DÉFIS:
1. Dans le texte sur le bien-être, recopiez le passage qui commence par « Il renvoie à » et se poursuit jusqu'à « bien-être au travail ? ».
2. D'après le texte sur le bien-être, de quelle tradition le mindfullness et la sophrologie sont-ils inspirés ?

═════ TEXTE

Le bien être- physique, psychologique ou économique – est « dans notre gamelle »et, dans tous les cas, lié à un ressenti de notre état de santé physique, psychique, social ou « économique », si nous nous comparons à nos pairs ou à notre catégorie sociale.

 Le bien-être est t-il culturel ?

Toute l’histoire du bien-être serait aussi « celle de notre rapport au corps, à la nudité, et elle implique des enjeux esthétiques, sociaux et religieux »[3].

De toute évidence, si la représentation du bien-être est personnelle, liée à notre psychologie, elle est aussi « culturelle » et « religieuse ». En France, le concept a tendance à s’opposer à l’idéologie chrétienne traditionnelle. Le bien-être est-il possible sur terre, ou davantage lié à la rédemption de nos « péchés » et dans une vie ultérieure ? La doctrine chrétienne repose pour beaucoup sur le sens donné à la souffrance sur terre, et  l’importance accordée à la culpabilité, la mort étant souvent représentée comme une entrée dans cet « au-delà rédempteur ». Bref le bien-être et le plaisir ne sont-ils pas pour la doctrine chrétienne traditionnelle à rechercher au paradis et le travail davantage lié à la souffrance … ?

 Un état de conscience
Le bien- « être » dans la société de consommation apparait très lié à « l’avoir ». Pour la plupart des personnes gouvernées par leur ego, le bien-être devient alors, comme le bonheur, une sorte de leurre jamais atteint, lié à la possession de biens, d’un niveau de confort et donc, à la consommation. Le bien-être lui-même peut parfois devenir, par effet de mode un nouveau produit à consommer, autant pour atteindre son niveau social que pour son réel équilibre.

Pour les personnes plus conscientes, la sortie pour tout ou partie de l’emprise égotique ouvre la porte à un bien-être plus immatériel. Il peut conduire à toute les formes laïque de « spiritualité sans dieu », y compris dans l’entreprise, comme avec la mode du mindfullness.

Il renvoie à la notion d’équilibre psychique et de conscience. Le bien-être, quelque soit nos conditions de vie demeure bien un ressenti, expression de nos équilibres psychologiques, de notre niveau de conscience et de notre capacité à gérer nos frustrations.

Et le bien-être au travail ?
Le travail signifie dans notre culture « souffrance ». Le « bien-être au travail » constitue donc pour certains un vrai paradoxe ! Ce n’est pas pour rien que les techniques de bien-être au travail nous viennent d’autres cultures spirituelles, comme avec le mindfullness ou la sophrologie, inspirés du bouddhisme.

══════════
═════ EXTRAIT SOURCE

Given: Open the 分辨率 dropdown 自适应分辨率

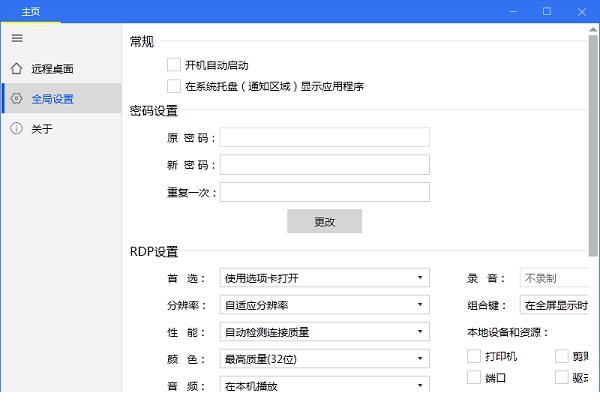Looking at the screenshot, I should [x=324, y=304].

══════════

CORRIGÉ:
1.
Il renvoie à la notion d’équilibre psychique et de conscience. Le bien-être, quelque soit nos conditions de vie demeure bien un ressenti, expression de nos équilibres psychologiques, de notre niveau de conscience et de notre capacité à gérer nos frustrations.

Et le bien-être au travail ?

2. Du bouddhisme.